1230 Prayer at Eternal Flame Anzac Square Brisbane. From this point on I stood alone in the city with traffic passing by and the occasional tourist who stooped to take a pic at the Shrine.These places gave me time to

1330 Prayer at Defense Force Recruitment Centre 410 Ann Street Brisbane. This  is  an imposing "Tower" across the road from  St John's Anglican Cathedral which will host the Brisbane Peace Day Lecture by Hon Michael Kirby on September 21st. .

1400 Prayer at Department of Foreign Affairs and Trade150 Charlotte Street Brisbane.  This like so many other city buildings is designed to impress with its glass, chrome and height. There is no public signage that tells passers by of the offices inside.

1530 Prayer at Griffith Electoral Office of PM Kevin Rudd  630 Wynnum Road Morningside. By this time of the afternoon my feet were dragging a bit and it was good to have 20 minutes on a bus trip to the next stop. For the first time in the day I was greeted by others waiting to join me. Erin and Sandra welcomed me and a short time later we were rejoined by Anne Marie who  came with her husband Maurice.  We stood together, three Australians and two Syrians talking of grief, anxiety and loss.We spoke of the destruction of Maaloula stood in silent praye trusting that our witness would strengthen each other and encourage others who would want to be with us.

1700 Labyrinth Walk for Peace  Brisbane Powerhouse. The day finished with other members of Sandra's Family joining Erin and I for a peace walk at the Labyrinth. The Labyrinth meditation is a powerful exercise on pilgrimage. The walk takes your body through a pattern of circular trails to a centre space and then retraces your steps before sending you back out to the maze of life.For the first time  in my life  I walked with Syrians together seeking a peaceful and nonviolent resolution to conflict. Our farewell hugs were embraces of commitment that I will not rest from peacemaking and promoting  the way of nonviolence.

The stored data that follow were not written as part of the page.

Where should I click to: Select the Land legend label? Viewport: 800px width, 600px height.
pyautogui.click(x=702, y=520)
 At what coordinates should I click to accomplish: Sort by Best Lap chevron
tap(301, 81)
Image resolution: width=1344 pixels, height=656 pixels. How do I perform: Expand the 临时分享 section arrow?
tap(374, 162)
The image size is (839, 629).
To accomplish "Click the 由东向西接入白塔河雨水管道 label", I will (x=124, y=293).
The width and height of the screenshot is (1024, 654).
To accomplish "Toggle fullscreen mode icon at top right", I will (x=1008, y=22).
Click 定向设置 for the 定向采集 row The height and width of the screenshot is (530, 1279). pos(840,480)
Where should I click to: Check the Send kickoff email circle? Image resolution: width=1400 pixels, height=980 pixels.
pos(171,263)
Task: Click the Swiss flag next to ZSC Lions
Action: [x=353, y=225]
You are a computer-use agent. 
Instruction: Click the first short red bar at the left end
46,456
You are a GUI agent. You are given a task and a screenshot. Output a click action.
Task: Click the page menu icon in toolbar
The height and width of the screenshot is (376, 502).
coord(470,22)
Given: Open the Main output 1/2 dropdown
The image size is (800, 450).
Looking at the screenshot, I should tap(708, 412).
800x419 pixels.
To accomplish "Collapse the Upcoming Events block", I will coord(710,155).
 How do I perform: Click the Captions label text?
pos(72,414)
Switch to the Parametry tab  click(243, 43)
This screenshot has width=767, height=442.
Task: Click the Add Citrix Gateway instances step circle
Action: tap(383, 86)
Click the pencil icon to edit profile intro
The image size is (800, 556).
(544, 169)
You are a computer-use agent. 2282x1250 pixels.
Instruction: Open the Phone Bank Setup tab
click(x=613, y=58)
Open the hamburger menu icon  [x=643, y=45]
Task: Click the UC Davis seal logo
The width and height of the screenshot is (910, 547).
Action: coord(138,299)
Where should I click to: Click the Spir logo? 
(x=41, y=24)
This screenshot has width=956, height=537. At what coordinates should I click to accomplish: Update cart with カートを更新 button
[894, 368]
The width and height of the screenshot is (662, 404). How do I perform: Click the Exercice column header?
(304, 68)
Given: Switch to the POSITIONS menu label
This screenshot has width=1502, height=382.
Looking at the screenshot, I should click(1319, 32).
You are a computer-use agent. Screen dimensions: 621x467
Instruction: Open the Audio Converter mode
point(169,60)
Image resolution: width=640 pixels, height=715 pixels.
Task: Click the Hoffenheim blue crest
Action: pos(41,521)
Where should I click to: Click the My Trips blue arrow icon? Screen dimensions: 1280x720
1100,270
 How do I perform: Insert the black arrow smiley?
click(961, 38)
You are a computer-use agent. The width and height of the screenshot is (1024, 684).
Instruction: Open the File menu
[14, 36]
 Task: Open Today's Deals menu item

1800 Breaking of the Fast Tibetan Kitchen 454 Brunswick Street Fortitude Valley. One of the best parts of any penitential act is the  breaking of a fast and the celebration that all of us can undergo a change of heart to the way of Jesus and other great women and men of peace. In religious  tradition the sharing of food and drink is a sacred act that bonds community. To finish the day eating food from another culture in "The Valley" also reminded me  of a  graced diversity that nurtures life to the full. As Erin and I walked back to the train station the people who greeted us were Aboriginal people and a colourful Valley identity, Clinton who uses a wheelchair for mobility.Pilgrimages never finish!!

Some of the text I will use through the day includes  set of prayers and meditations composed by Rev John Dear SJ for the International Day of Nonviolence. You can download this text here.

In the Archdiocese of Brisbane  the week of 8-15 September will be a time of special prayer for Syria, with a day of fasting on Friday, 13 September.